**Obiettivo del compito**. Puoi trascrivere parola per parola il passo del testo della pagina che va da "Mentre il quadro" fino a "il 20 novembre." incluso?

**Testo della pagina**.
○ ○ ○

Mentre il quadro politico a destra va sempre più radicalizzandosi sulle posizioni di Salvini, mentre nasce “Sinistra Italiana” e i grillini si attestano su numeri mai raggiunti prima nella loro storia almeno stando ai sondaggi, l’esecutivo sembra cercare di farsi strada al centro, vedendo nei “moderati” un tempo soggetto cardine delle proposte politiche dell’antico centrodestra il nuovo perno della propria base sociale. Il progetto di quella che è la vecchia Finanziaria dovrebbe arrivare alla Camera, una volta esaminato dalla Commissione Bilancio del Senato, entro il 20 novembre.

○ ○ ○

**Materiale raccolto**.
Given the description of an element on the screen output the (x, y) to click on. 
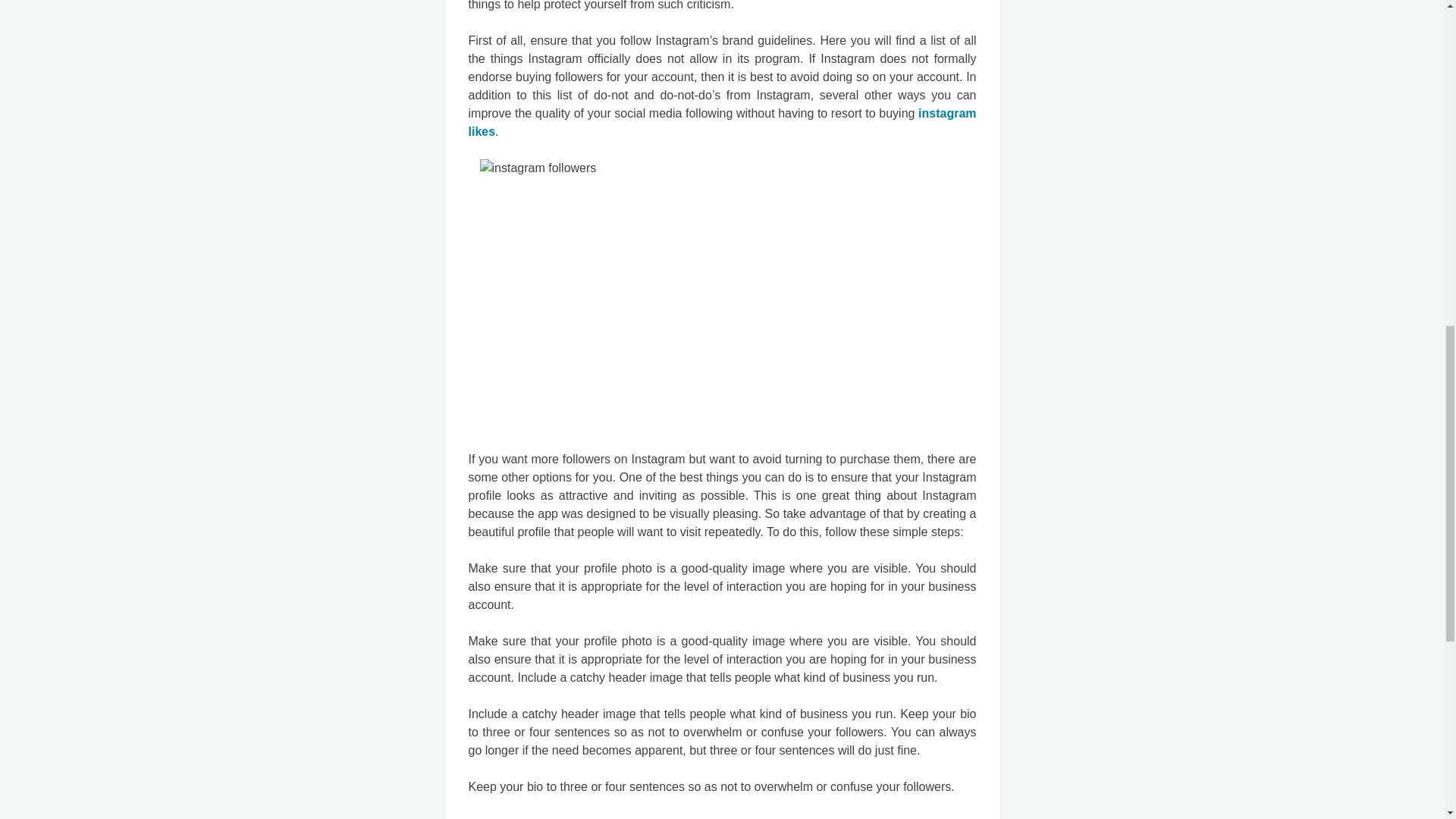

○ ○ ○

**Risposta al compito**.
Mentre il quadro politico a destra va sempre più radicalizzandosi sulle posizioni di Salvini, mentre nasce “Sinistra Italiana” e i grillini si attestano su numeri mai raggiunti prima nella loro storia almeno stando ai sondaggi, l’esecutivo sembra cercare di farsi strada al centro, vedendo nei “moderati” un tempo soggetto cardine delle proposte politiche dell’antico centrodestra il nuovo perno della propria base sociale. Il progetto di quella che è la vecchia Finanziaria dovrebbe arrivare alla Camera, una volta esaminato dalla Commissione Bilancio del Senato, entro il 20 novembre.